On Monday, August 21, 2017, much of the nation witnessed a solar eclipse. As the hour approached, I took a walk a few blocks down to St. Peter in Chains Cathedral. I wanted to bottle that day. In a time of divisiveness in our country, downtown Cincinnati was like a day at a family reunion. I witnessed people talking to each other, sharing, and smiling. A gentleman got out of his truck by the Cincinnati Public Library and asks me if he could see through those glasses. I said sure and gave him my glasses, and he was so thrilled. In Piatt Park, people were talking and sharing the experience, looking like they were watching a 3D movie in a scene from a ‘50s movie. The streets were eerily quiet, but the sidewalks were full as people gazed up at this marvel. They were excited to see the eclipse as well as the crescent-shaped shadows on the ground. I wish every day could be like this. I didn’t see a divide, I saw many reaching out and having dialogue with one another; thanking each other for sharing.
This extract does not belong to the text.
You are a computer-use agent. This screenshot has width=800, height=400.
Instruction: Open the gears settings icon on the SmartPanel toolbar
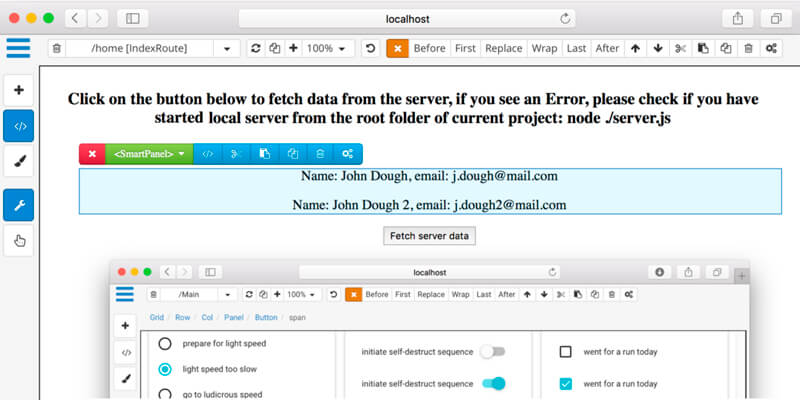coord(347,154)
That evening a group of men and women filled the Champions Lounge at Great American Ball Park to kick off the 2017-2018 CISE campaign. CISE stands for the Catholic Inner-city Schools Education Fund. Currently eight schools in Cincinnati’s urban neighborhoods receive funding from CISE:

St. Boniface, Northside
Corryville Catholic, Corryville
St. Francis de Sales, East Walnut Hills
St. Francis Seraph, Over-the-Rhine
Holy Family, Price Hill
St. Joseph, Ezzard Charles
St. Lawrence, Price Hill
Resurrection, Price Hill

More than 1,800 students (PK-8) are enrolled in the CISE schools and 300 CISE school graduates attend local Catholic high schools. Most receive financial and other types of support from the CISE high school program.

John Lomax of Channel 12 news served as the MC for the evening. In her opening remarks, CISE director Kristi Phillips said it perhaps wasn’t a coincidence that the CISE logo was very similar to the eclipse. John Lomax commented that being in the news business for many years there were no coincidences.

The keynote address was given by Jill Meyer, President & CEO of the Cincinnati USA Regional Chamber and the graduate of Archdiocese of Cincinnati Catholic schools. She said that while our region of Ohio is being highlighted around the country for its growth, with even a “New York Times” feature about how to spend 36 hours in Cincinnati, but that growth can’t happen unless we give people the necessary tools to expand, especially education. She also discussed her sister’s journey as a teacher, and how working at St. Francis Seraph School has given her the wonderful gift of fulfillment by making a difference.

High school students Tionna Jordan and Shannon Johns lit up the room with their stories of being part of CISE, explaining in their own words how CISE schools open up avenues to quality education.

Carol and Richard Stevie were presented with the CISE Faith in Education Award. Carol Stevie worked in the Catholic Schools Office for many years. She and her husband Richard were an integral part in the expansion of CISE.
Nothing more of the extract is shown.